TASK DATA ▸
==============================
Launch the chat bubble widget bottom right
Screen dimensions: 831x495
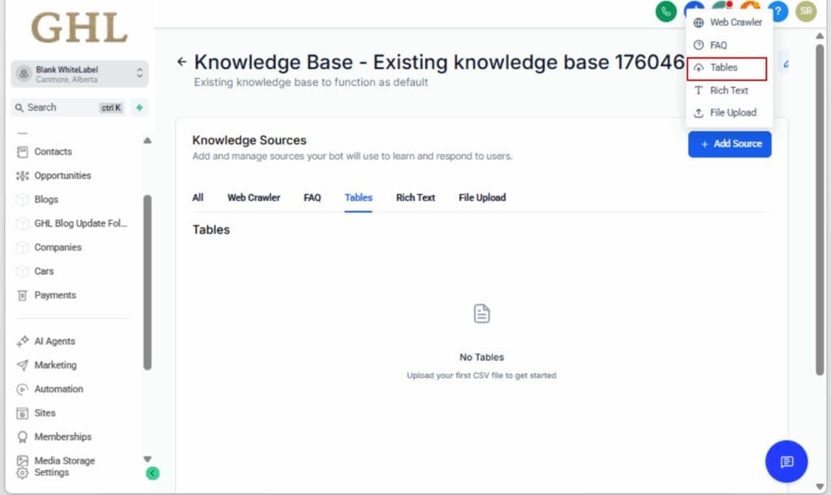coord(785,462)
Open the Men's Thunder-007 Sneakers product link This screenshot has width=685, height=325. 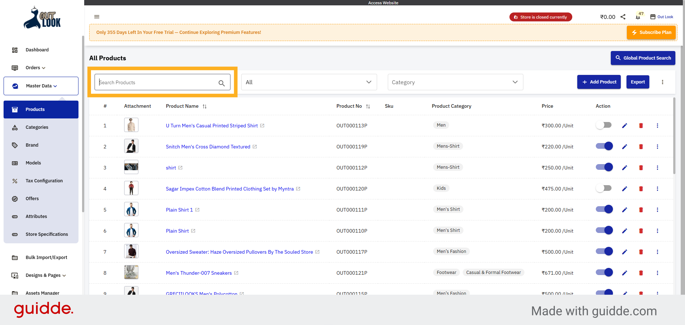click(x=198, y=273)
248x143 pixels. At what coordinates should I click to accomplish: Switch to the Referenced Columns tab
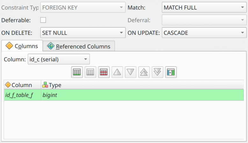point(79,46)
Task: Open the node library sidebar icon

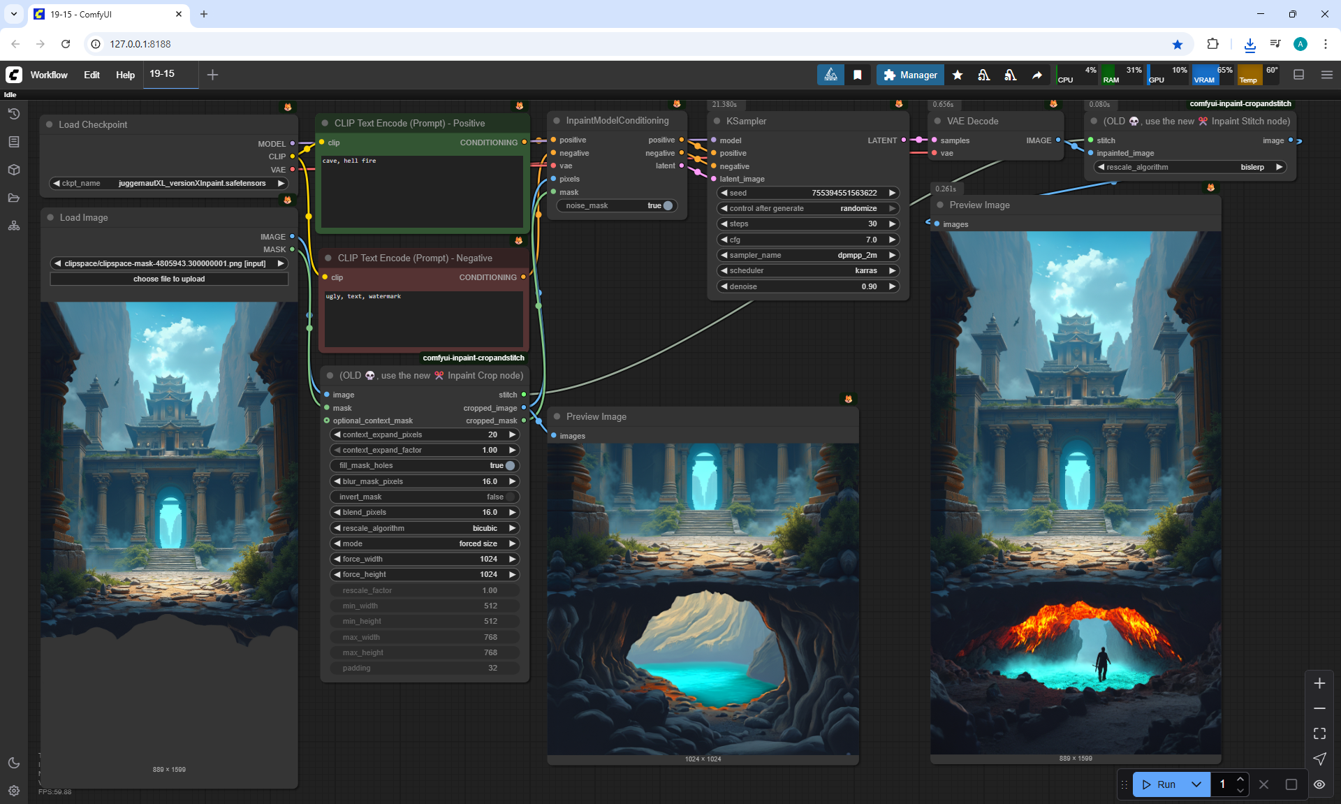Action: click(14, 142)
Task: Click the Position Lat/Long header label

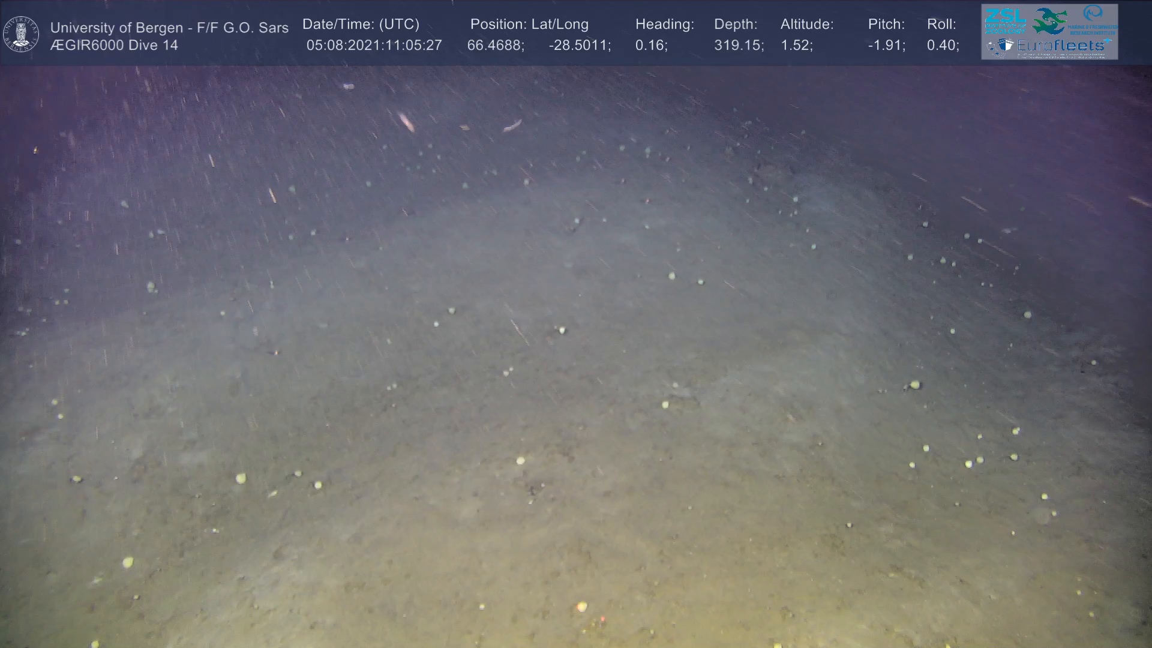Action: pyautogui.click(x=529, y=25)
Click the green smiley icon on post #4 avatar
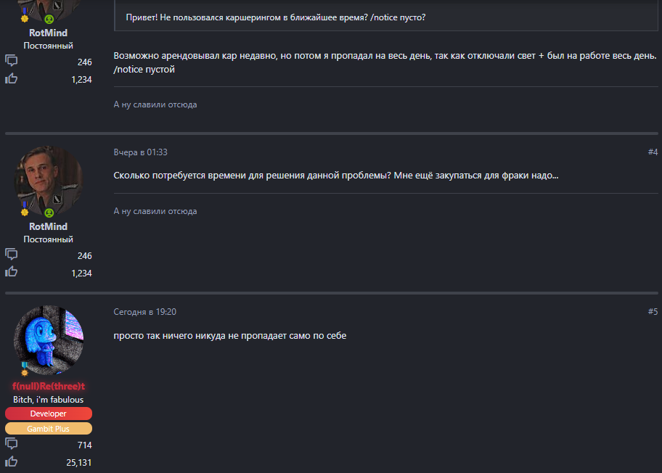Screen dimensions: 662x473 (49, 213)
==============================
EXERCISE REQUIREMENTS ▸
Could you edit the items starting at the line that contains "Task: Click the" and ending at the last line of the items, replacing "green smiley icon" with "yellow smiley icon" and leaving everything else unchanged? Give only those lines, without the pictures.

RESULT FOR THIS TASK ▸
Task: Click the Position Lat/Long header label

Action: pyautogui.click(x=529, y=25)
Click the yellow smiley icon on post #4 avatar
Screen dimensions: 662x473 (49, 213)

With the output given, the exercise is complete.